Task instructions:
Reproduce each entry exactly as written.

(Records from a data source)
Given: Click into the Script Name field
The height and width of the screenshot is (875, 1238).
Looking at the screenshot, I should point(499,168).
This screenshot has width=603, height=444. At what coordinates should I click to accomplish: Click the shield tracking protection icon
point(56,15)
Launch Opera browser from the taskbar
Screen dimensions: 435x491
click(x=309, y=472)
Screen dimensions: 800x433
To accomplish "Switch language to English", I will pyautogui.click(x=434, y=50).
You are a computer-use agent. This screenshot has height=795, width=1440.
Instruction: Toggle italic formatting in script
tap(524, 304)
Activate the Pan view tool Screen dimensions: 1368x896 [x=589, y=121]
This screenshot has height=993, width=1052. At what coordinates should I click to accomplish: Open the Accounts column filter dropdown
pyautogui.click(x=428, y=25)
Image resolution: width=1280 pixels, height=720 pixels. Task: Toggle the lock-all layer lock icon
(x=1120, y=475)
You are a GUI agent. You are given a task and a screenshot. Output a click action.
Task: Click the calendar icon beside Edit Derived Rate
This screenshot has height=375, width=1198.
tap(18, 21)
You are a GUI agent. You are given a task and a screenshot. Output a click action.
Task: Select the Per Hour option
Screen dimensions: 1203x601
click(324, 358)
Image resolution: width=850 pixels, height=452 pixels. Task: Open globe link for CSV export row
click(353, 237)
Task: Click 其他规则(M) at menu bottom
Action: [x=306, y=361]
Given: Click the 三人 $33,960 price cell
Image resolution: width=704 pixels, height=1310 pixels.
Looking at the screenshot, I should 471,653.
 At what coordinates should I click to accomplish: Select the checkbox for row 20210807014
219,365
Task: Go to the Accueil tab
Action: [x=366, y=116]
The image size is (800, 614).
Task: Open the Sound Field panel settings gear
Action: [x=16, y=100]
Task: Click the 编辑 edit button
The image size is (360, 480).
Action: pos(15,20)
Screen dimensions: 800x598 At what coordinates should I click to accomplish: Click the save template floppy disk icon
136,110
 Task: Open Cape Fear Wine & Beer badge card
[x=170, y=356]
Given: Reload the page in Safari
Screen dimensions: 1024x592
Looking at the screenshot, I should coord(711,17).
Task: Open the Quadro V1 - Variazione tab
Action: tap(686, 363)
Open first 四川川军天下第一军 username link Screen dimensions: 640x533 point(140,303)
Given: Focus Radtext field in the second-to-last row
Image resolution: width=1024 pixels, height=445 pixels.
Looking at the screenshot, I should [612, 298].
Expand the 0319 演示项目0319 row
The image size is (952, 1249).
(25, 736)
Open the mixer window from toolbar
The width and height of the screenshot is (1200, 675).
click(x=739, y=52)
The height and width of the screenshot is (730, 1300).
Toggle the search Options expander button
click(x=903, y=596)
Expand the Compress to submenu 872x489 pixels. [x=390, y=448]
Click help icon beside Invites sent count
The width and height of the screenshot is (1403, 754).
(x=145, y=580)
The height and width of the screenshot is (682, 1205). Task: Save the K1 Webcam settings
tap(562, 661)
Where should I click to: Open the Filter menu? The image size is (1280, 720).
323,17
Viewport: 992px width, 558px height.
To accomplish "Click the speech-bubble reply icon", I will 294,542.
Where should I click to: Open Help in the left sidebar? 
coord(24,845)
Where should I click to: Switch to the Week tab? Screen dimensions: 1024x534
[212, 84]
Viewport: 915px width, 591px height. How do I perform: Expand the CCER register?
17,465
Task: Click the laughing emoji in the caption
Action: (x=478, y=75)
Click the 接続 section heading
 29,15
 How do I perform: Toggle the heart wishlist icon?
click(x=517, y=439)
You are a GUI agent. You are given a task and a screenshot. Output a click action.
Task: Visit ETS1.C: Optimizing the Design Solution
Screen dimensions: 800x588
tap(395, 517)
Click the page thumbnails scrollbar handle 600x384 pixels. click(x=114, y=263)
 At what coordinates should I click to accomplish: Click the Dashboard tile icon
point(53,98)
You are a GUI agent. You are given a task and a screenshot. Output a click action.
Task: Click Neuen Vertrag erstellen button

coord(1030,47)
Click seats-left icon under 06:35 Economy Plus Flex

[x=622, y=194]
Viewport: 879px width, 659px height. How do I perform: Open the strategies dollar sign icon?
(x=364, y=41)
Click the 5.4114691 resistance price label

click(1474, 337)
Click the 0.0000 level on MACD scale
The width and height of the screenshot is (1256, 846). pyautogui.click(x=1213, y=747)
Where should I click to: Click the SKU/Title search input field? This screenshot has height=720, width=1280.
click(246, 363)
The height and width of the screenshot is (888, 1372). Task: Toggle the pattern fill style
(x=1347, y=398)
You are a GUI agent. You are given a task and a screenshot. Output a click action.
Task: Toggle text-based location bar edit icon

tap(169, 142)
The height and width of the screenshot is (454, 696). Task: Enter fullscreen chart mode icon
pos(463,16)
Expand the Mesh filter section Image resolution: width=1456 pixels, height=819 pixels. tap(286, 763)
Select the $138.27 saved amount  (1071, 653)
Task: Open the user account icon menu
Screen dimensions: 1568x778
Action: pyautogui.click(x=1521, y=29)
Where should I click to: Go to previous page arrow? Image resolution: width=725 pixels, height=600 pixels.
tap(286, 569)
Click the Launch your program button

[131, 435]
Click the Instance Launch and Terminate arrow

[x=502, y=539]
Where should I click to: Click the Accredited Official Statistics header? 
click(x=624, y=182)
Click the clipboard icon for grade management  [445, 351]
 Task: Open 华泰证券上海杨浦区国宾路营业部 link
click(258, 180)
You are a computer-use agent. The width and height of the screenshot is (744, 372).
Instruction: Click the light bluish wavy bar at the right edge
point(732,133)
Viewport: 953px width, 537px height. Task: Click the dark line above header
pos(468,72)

Task response:
Given: Click into the Script Name field
The height and width of the screenshot is (875, 1238).
Looking at the screenshot, I should point(499,168).
This screenshot has width=603, height=444. At what coordinates should I click to accomplish: Click the shield tracking protection icon
point(56,15)
Launch Opera browser from the taskbar
Screen dimensions: 435x491
click(x=309, y=472)
Screen dimensions: 800x433
To accomplish "Switch language to English", I will pyautogui.click(x=434, y=50).
You are a computer-use agent. This screenshot has height=795, width=1440.
Instruction: Toggle italic formatting in script
tap(524, 304)
Activate the Pan view tool Screen dimensions: 1368x896 [x=589, y=121]
This screenshot has height=993, width=1052. At what coordinates should I click to accomplish: Open the Accounts column filter dropdown
pyautogui.click(x=428, y=25)
Image resolution: width=1280 pixels, height=720 pixels. Task: Toggle the lock-all layer lock icon
(x=1120, y=475)
You are a GUI agent. You are given a task and a screenshot. Output a click action.
Task: Click the calendar icon beside Edit Derived Rate
This screenshot has height=375, width=1198.
tap(18, 21)
You are a GUI agent. You are given a task and a screenshot. Output a click action.
Task: Select the Per Hour option
Screen dimensions: 1203x601
click(324, 358)
Image resolution: width=850 pixels, height=452 pixels. Task: Open globe link for CSV export row
click(353, 237)
Task: Click 其他规则(M) at menu bottom
Action: [x=306, y=361]
Given: Click the 三人 $33,960 price cell
Image resolution: width=704 pixels, height=1310 pixels.
Looking at the screenshot, I should 471,653.
 At what coordinates should I click to accomplish: Select the checkbox for row 20210807014
219,365
Task: Go to the Accueil tab
Action: [x=366, y=116]
The image size is (800, 614).
Task: Open the Sound Field panel settings gear
Action: [x=16, y=100]
Task: Click the 编辑 edit button
The image size is (360, 480).
Action: pos(15,20)
Screen dimensions: 800x598 At what coordinates should I click to accomplish: Click the save template floppy disk icon
136,110
 Task: Open Cape Fear Wine & Beer badge card
[x=170, y=356]
Given: Reload the page in Safari
Screen dimensions: 1024x592
Looking at the screenshot, I should coord(711,17).
Task: Open the Quadro V1 - Variazione tab
Action: tap(686, 363)
Open first 四川川军天下第一军 username link Screen dimensions: 640x533 point(140,303)
Given: Focus Radtext field in the second-to-last row
Image resolution: width=1024 pixels, height=445 pixels.
Looking at the screenshot, I should [612, 298].
Expand the 0319 演示项目0319 row
The image size is (952, 1249).
(25, 736)
Open the mixer window from toolbar
The width and height of the screenshot is (1200, 675).
click(x=739, y=52)
The height and width of the screenshot is (730, 1300).
Toggle the search Options expander button
click(x=903, y=596)
Expand the Compress to submenu 872x489 pixels. [x=390, y=448]
Click help icon beside Invites sent count
The width and height of the screenshot is (1403, 754).
(x=145, y=580)
The height and width of the screenshot is (682, 1205). Task: Save the K1 Webcam settings
tap(562, 661)
Where should I click to: Open the Filter menu? The image size is (1280, 720).
323,17
Viewport: 992px width, 558px height.
To accomplish "Click the speech-bubble reply icon", I will 294,542.
Where should I click to: Open Help in the left sidebar? 
coord(24,845)
Where should I click to: Switch to the Week tab? Screen dimensions: 1024x534
[212, 84]
Viewport: 915px width, 591px height. How do I perform: Expand the CCER register?
17,465
Task: Click the laughing emoji in the caption
Action: (x=478, y=75)
Click the 接続 section heading
 29,15
 How do I perform: Toggle the heart wishlist icon?
click(x=517, y=439)
You are a GUI agent. You are given a task and a screenshot. Output a click action.
Task: Visit ETS1.C: Optimizing the Design Solution
Screen dimensions: 800x588
tap(395, 517)
Click the page thumbnails scrollbar handle 600x384 pixels. click(x=114, y=263)
 At what coordinates should I click to accomplish: Click the Dashboard tile icon
point(53,98)
You are a GUI agent. You are given a task and a screenshot. Output a click action.
Task: Click Neuen Vertrag erstellen button

coord(1030,47)
Click seats-left icon under 06:35 Economy Plus Flex

[x=622, y=194]
Viewport: 879px width, 659px height. How do I perform: Open the strategies dollar sign icon?
(x=364, y=41)
Click the 5.4114691 resistance price label

click(1474, 337)
Click the 0.0000 level on MACD scale
The width and height of the screenshot is (1256, 846). pyautogui.click(x=1213, y=747)
Where should I click to: Click the SKU/Title search input field? This screenshot has height=720, width=1280.
click(246, 363)
The height and width of the screenshot is (888, 1372). Task: Toggle the pattern fill style
(x=1347, y=398)
You are a GUI agent. You are given a task and a screenshot. Output a click action.
Task: Toggle text-based location bar edit icon

tap(169, 142)
The height and width of the screenshot is (454, 696). Task: Enter fullscreen chart mode icon
pos(463,16)
Expand the Mesh filter section Image resolution: width=1456 pixels, height=819 pixels. tap(286, 763)
Select the $138.27 saved amount  (1071, 653)
Task: Open the user account icon menu
Screen dimensions: 1568x778
Action: pyautogui.click(x=1521, y=29)
Where should I click to: Go to previous page arrow? Image resolution: width=725 pixels, height=600 pixels.
tap(286, 569)
Click the Launch your program button

[131, 435]
Click the Instance Launch and Terminate arrow

[x=502, y=539]
Where should I click to: Click the Accredited Official Statistics header? 
click(x=624, y=182)
Click the clipboard icon for grade management  [445, 351]
 Task: Open 华泰证券上海杨浦区国宾路营业部 link
click(258, 180)
You are a computer-use agent. The width and height of the screenshot is (744, 372).
Instruction: Click the light bluish wavy bar at the right edge
point(732,133)
Viewport: 953px width, 537px height. Task: Click the dark line above header
pos(468,72)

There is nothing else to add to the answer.